Development of a Real-Time Lane Departure Warning System for Varying Severity Levels Using a Sparse 3-D Lidar Sensor

The study proposes a mechanism to robustly identify lane markings using sparse point cloud and offers a practical solution for detecting different types of vehicle movement based on their severity levels which have not been addressed in existing literature. Ground surface was first separated out from 3-D point cloud data collected from lidar sensors in dynamic conditions using a random sample consensus (RANSAC) algorithm. Within the ground plane, curb points were segregated using a modified Z-score and a curb line was generated using RANSAC. After getting tilt information, outlier points were removed, and lane marking points were segregated from road surface based on intensity values.
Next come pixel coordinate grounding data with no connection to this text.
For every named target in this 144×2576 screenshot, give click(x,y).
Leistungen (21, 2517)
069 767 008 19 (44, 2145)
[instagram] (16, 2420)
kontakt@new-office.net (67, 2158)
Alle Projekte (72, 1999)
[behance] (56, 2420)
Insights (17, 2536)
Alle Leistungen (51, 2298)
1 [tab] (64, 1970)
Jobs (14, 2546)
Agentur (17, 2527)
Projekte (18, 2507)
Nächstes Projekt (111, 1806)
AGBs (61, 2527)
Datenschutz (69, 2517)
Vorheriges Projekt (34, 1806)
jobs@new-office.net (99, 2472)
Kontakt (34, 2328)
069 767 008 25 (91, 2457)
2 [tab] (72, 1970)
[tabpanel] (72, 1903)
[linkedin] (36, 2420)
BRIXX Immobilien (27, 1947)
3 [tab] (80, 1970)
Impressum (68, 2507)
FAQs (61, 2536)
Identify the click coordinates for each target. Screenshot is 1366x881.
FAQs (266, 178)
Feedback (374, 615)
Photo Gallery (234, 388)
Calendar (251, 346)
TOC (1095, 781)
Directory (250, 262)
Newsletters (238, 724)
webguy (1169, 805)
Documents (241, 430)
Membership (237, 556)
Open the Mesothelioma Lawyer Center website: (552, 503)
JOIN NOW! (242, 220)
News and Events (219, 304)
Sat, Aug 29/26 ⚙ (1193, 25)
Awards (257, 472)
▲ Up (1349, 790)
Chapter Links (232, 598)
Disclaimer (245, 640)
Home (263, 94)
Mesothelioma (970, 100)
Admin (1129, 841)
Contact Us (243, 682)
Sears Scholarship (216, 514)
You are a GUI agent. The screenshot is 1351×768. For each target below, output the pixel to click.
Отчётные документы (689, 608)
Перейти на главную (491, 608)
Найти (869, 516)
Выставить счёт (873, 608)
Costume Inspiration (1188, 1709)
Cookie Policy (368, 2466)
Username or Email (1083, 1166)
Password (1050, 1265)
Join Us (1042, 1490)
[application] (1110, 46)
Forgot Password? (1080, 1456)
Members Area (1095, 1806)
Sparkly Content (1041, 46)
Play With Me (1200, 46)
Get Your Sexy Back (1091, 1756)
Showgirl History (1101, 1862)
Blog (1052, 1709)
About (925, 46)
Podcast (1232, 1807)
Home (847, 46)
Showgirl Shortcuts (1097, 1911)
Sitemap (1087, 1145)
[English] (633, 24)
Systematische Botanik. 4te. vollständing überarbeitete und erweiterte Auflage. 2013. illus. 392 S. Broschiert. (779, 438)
Further, a window search algorithm was employed to get the lane marking points within each window, and a ridge regression (regularization) method was used for polynomial fitting of lane marking lines. Based on the minimum vertical deviation, the best fitted lane line was selected and other lines were parallel fitted accordingly. The system was designed to continuously monitor the vehicle position compared with detected lanes. When a vehicle begins to drift within or outside its designated lane or approaches a lane boundary without the turn signal being activated, the system issues a warning to the driver. The proposed method achieves an accuracy of 99.87% and precision of 98.01%, demonstrating its robustness. With an average run duration of 40 ms per frame, the suggested algorithm can operate in real time. The proposed system will help drivers improve lane keeping behavior, maintain lane discipline, and prevent crashes resulting from unintentional lane departures.